Many claims are made about the public benefits which can be gained from sharing personal data between public service providers. However, the term ‘public benefit’ is rarely, if ever, clearly defined. In a context of significant public concern about how data is used - not least in the wake of the Facebook and Cambridge Analytica revelations, this presents public service providers with challenges in deciding when they should share data and for what purposes.

In a new report, Data for Public Benefit, launched today by Involve, Understanding Patient Data and the Carnegie UK Trust, the tensions between reaping benefits from data sharing and the risks of sharing data are unpacked and explained. A short animation has also been published to accompany the report.

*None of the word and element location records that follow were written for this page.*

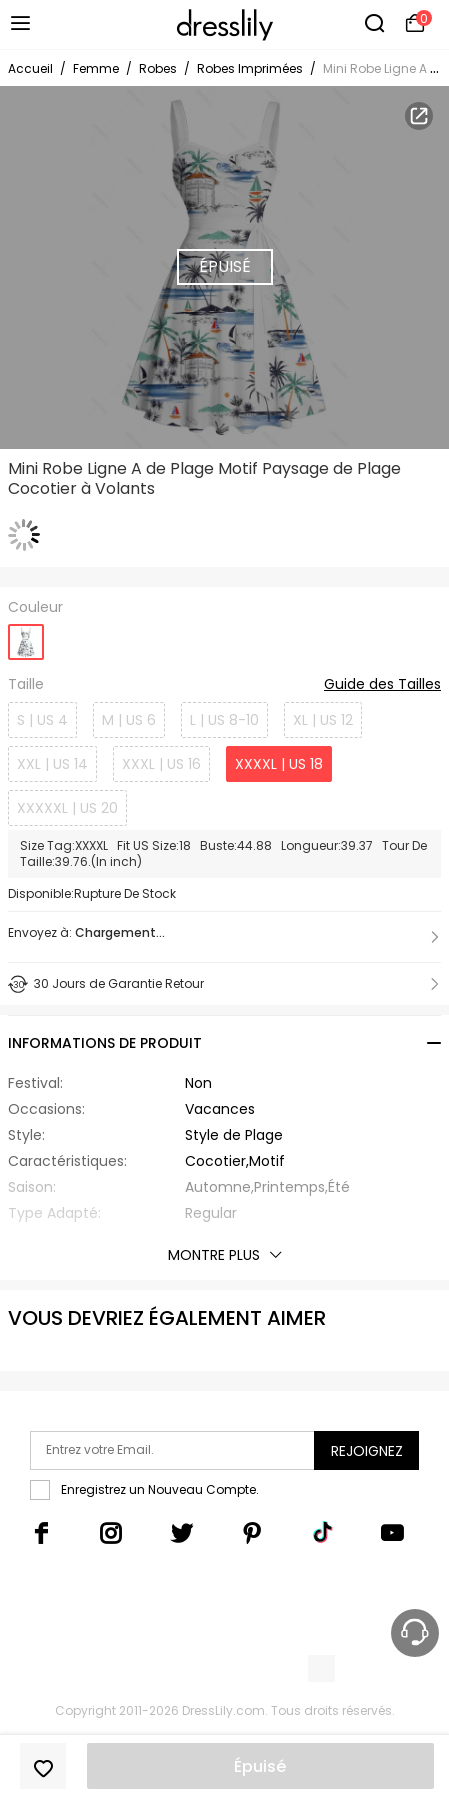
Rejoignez (367, 1451)
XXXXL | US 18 (279, 764)
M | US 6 (129, 720)
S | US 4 (42, 720)
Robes (158, 68)
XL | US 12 (323, 720)
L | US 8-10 (224, 720)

The report is based on the findings from a series of six workshops in different local authority areas across England. The workshops brought together over 120 professionals from the public and voluntary sectors (working in the fields of housing, criminal justice, health, social care and welfare) to explore how they understand, define and value the public benefits which could be derived from the use of personal data.

Three clear tests emerged from our research for public service providers to gain the social licence to share and use data more widely. These are that data sharing should be purposeful, proportionate and responsible.

The report presents a new framework setting out questions for public service providers to use to assess whether these tests have been met.

The framework aims to provoke discussions among public service providers and provides a platform for engaging the public in an informed and meaningful dialogue on the risks and public benefit of data sharing.